#### [Records from a dataset]
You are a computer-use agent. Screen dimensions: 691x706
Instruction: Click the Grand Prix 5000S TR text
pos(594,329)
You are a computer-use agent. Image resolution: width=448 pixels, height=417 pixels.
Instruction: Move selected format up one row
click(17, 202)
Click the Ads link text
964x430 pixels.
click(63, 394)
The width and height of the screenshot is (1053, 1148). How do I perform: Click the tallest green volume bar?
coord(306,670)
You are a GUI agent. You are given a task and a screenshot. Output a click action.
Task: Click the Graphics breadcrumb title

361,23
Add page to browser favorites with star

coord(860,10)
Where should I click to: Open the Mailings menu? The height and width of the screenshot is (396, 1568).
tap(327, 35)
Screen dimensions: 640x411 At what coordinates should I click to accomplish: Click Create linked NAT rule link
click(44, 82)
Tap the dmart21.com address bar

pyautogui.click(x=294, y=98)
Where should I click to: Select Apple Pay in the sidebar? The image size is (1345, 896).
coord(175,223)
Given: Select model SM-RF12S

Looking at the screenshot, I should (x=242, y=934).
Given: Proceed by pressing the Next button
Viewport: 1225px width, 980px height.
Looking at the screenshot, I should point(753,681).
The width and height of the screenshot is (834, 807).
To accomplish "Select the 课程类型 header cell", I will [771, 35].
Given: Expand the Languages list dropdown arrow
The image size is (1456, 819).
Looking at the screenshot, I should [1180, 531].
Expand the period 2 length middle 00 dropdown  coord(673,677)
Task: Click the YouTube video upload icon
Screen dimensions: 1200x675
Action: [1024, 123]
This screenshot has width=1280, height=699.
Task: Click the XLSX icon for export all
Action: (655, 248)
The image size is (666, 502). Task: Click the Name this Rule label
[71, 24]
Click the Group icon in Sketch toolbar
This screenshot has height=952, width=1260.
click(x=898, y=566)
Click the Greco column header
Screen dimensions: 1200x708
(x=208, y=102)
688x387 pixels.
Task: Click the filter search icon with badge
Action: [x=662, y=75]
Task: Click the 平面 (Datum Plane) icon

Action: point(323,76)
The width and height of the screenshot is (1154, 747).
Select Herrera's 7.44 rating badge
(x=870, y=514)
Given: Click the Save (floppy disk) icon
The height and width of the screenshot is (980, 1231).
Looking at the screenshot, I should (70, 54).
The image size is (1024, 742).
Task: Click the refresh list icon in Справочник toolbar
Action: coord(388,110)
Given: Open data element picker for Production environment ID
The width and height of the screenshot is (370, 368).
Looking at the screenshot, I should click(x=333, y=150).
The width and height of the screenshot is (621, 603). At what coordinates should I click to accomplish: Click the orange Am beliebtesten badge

#### [PROBLEM REQUIREMENTS]
Could you rewrite all of the material above, changing every "Screen dimensions" to "Screen size" and leaving everything else the same?

#### [COMPLETED TASK]
You are a computer-use agent. Screen size: 691x706
Instruction: Click the Grand Prix 5000S TR text
pos(594,329)
You are a computer-use agent. Image resolution: width=448 pixels, height=417 pixels.
Instruction: Move selected format up one row
click(17, 202)
Click the Ads link text
964x430 pixels.
click(63, 394)
The width and height of the screenshot is (1053, 1148). How do I perform: Click the tallest green volume bar?
coord(306,670)
You are a GUI agent. You are given a task and a screenshot. Output a click action.
Task: Click the Graphics breadcrumb title

361,23
Add page to browser favorites with star

coord(860,10)
Where should I click to: Open the Mailings menu? The height and width of the screenshot is (396, 1568).
tap(327, 35)
Screen size: 640x411 At what coordinates should I click to accomplish: Click Create linked NAT rule link
click(44, 82)
Tap the dmart21.com address bar

pyautogui.click(x=294, y=98)
Where should I click to: Select Apple Pay in the sidebar? The image size is (1345, 896).
coord(175,223)
Given: Select model SM-RF12S

Looking at the screenshot, I should (x=242, y=934).
Given: Proceed by pressing the Next button
Viewport: 1225px width, 980px height.
Looking at the screenshot, I should point(753,681).
The width and height of the screenshot is (834, 807).
To accomplish "Select the 课程类型 header cell", I will [771, 35].
Given: Expand the Languages list dropdown arrow
The image size is (1456, 819).
Looking at the screenshot, I should [1180, 531].
Expand the period 2 length middle 00 dropdown  coord(673,677)
Task: Click the YouTube video upload icon
Screen size: 1200x675
Action: [1024, 123]
This screenshot has width=1280, height=699.
Task: Click the XLSX icon for export all
Action: (655, 248)
The image size is (666, 502). Task: Click the Name this Rule label
[71, 24]
Click the Group icon in Sketch toolbar
This screenshot has height=952, width=1260.
click(x=898, y=566)
Click the Greco column header
Screen size: 1200x708
(x=208, y=102)
688x387 pixels.
Task: Click the filter search icon with badge
Action: [x=662, y=75]
Task: Click the 平面 (Datum Plane) icon

Action: point(323,76)
The width and height of the screenshot is (1154, 747).
Select Herrera's 7.44 rating badge
(x=870, y=514)
Given: Click the Save (floppy disk) icon
The height and width of the screenshot is (980, 1231).
Looking at the screenshot, I should (70, 54).
The image size is (1024, 742).
Task: Click the refresh list icon in Справочник toolbar
Action: coord(388,110)
Given: Open data element picker for Production environment ID
The width and height of the screenshot is (370, 368).
Looking at the screenshot, I should click(x=333, y=150).
The width and height of the screenshot is (621, 603). At what coordinates should I click to accomplish: Click the orange Am beliebtesten badge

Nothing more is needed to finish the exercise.